Here equation (22) takes the form of the equation for the logistic model i.e\(\frac{{dN}}{{dt}} = cN - \int\limits_1^N {r(u)du} \).

Substitute the transition rule formula\(r\left( u \right) = s\left( {2u - 1} \right)\), then:

\(\begin{aligned}{c}\frac{{dN}}{{dt}} = cN - \int_1^N {s(2u - 1)du} \\ = cN - s{N^2} + s + sN - s\\ = - s{N^2} + (c + s)N\end{aligned}\)

If \(A = s\) and \({p_1} = \frac{c}{s} + 1\)then

\(\frac{{dN}}{{dt}} = - AN\left( {N - {p_1}} \right)\)

Variable separating then

\(\begin{aligned}{c}\frac{{dN}}{{ - s{N^2} + (c + s)N}} &= dt\\\smallint \frac{{dN}}{{ - s{N^2} + \left( {c + s} \right)N}} &= \smallint dt\\\frac{1}{{c + s}}\smallint \frac{{dN}}{N} + \frac{1}{{s + c}}\smallint \frac{s}{{c + s - sN}}dN &= t\\\ln \left( {\frac{{kN}}{{c + s - sN}}} \right) &= (c + s)t\end{aligned}\)

\(\begin{aligned}{c}\left( {\frac{{kN}}{{c + s - sN}}} \right) &= {e^{(c + s)t}}\\N = \frac{{(c + s){e^{(c + s)t}}}}{{k + s{e^{(c + s)t}}}}\\N &= \frac{{c + s}}{{k{e^{ - (c + s)t}} + s}}\end{aligned}\)
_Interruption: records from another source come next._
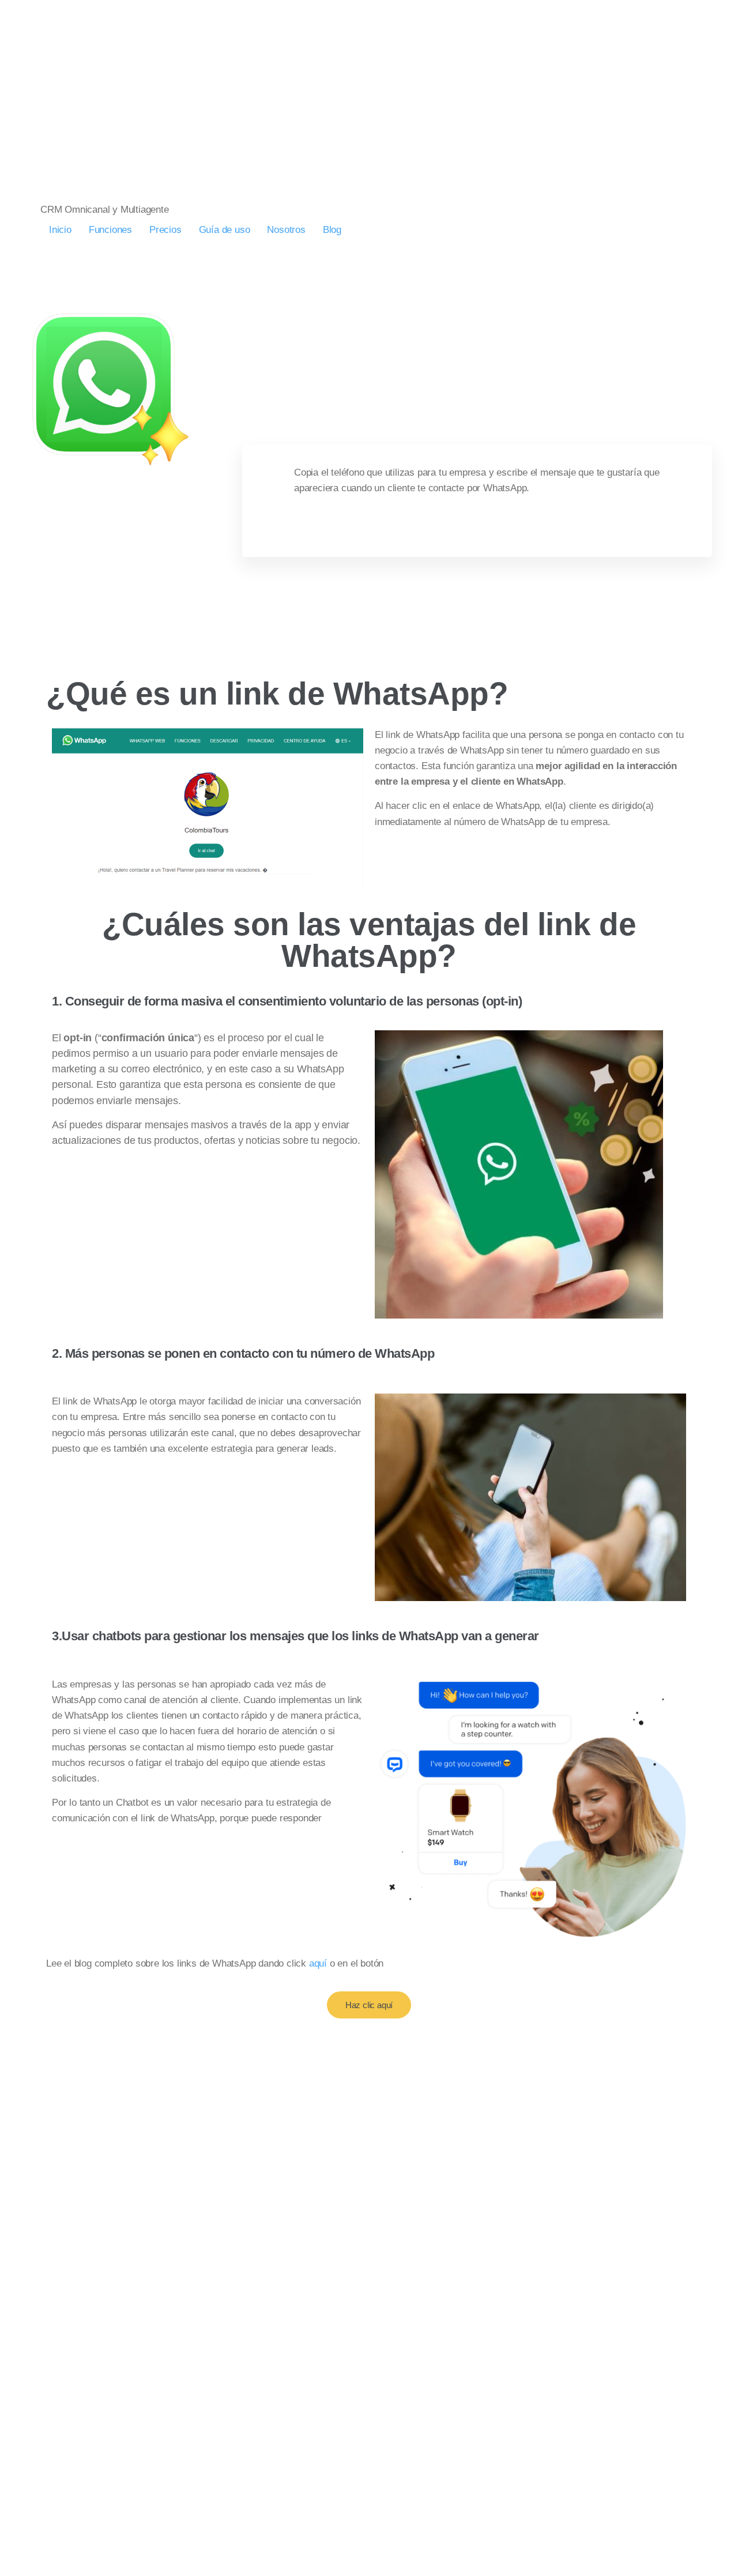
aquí (318, 1963)
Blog (332, 229)
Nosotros (286, 229)
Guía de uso (224, 229)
\(\begin{aligned}{c}N\left( 0 \right) &= {N_o}\\N\left( 0 \right) &= \frac{{c + s}}{{k + s}} &= {N_o}\\k &= \frac{{c + s - s{N_o}}}{{{N_o}}}\end{aligned}\)

Therefore, the value is\(N\left( t \right) = \frac{{{N_o}\left( {c + s} \right)}}{{s{N_o} + \left( {c + s - s{N_o}} \right){e^{ - \left( {c + s} \right)t}}}}\).